Content starts
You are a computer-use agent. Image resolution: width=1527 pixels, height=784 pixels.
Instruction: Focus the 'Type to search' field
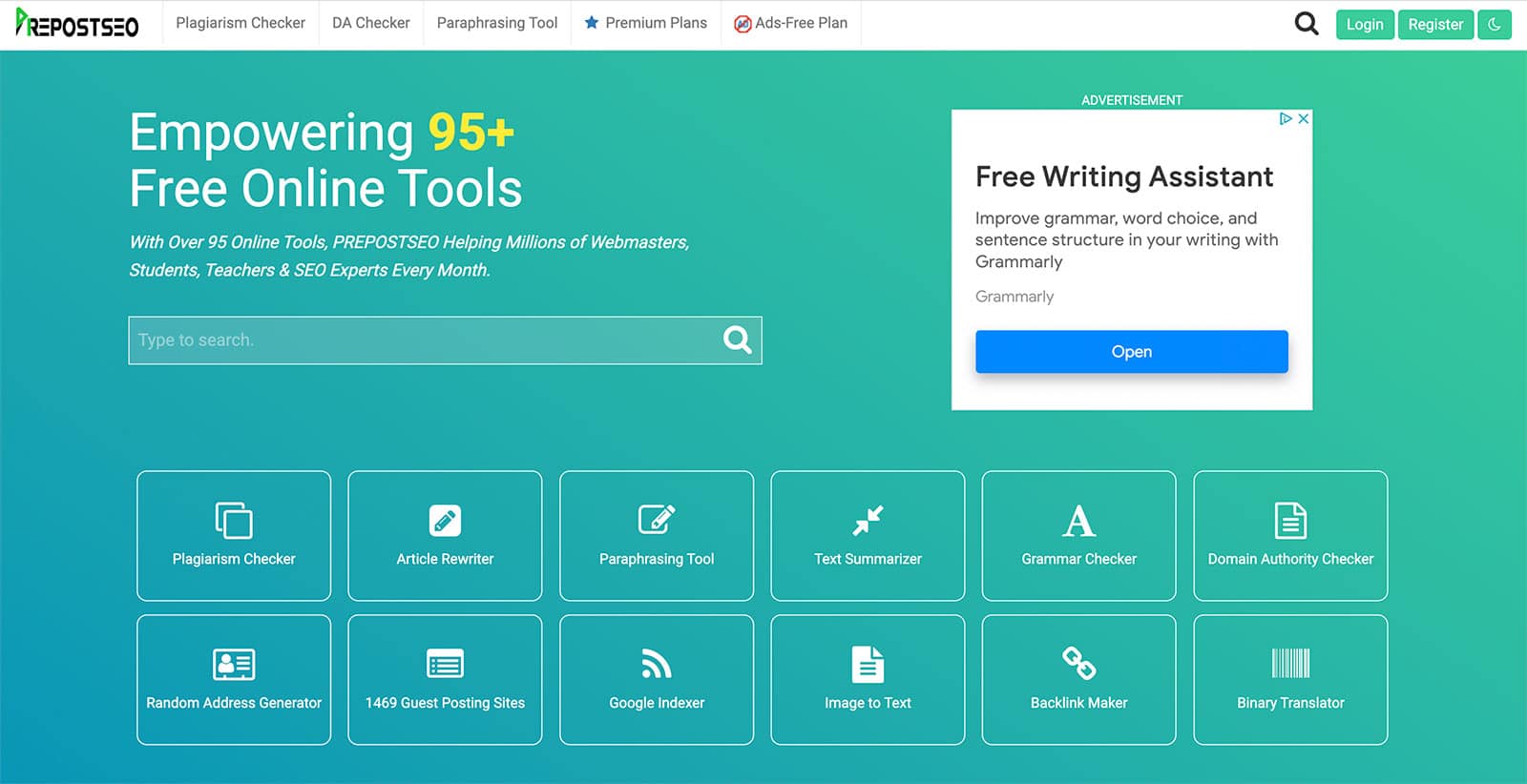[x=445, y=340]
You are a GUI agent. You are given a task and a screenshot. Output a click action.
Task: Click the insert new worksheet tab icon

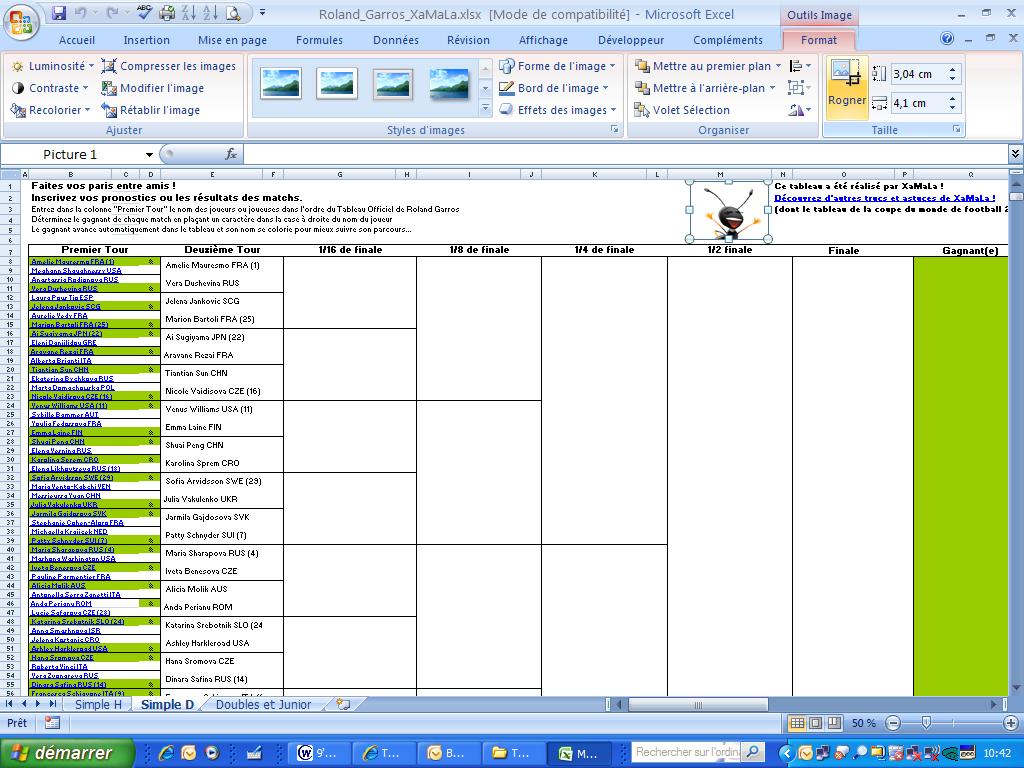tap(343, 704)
Content ends
» **THE TASK**: Every picture stays out; reproduce exactly the lines from the one with "You are a GUI" through the last line of the data above.

» **EXERCISE RESPONSE**:
You are a GUI agent. You are given a task and a screenshot. Output a click action.
Task: Click the insert new worksheet tab icon

tap(343, 704)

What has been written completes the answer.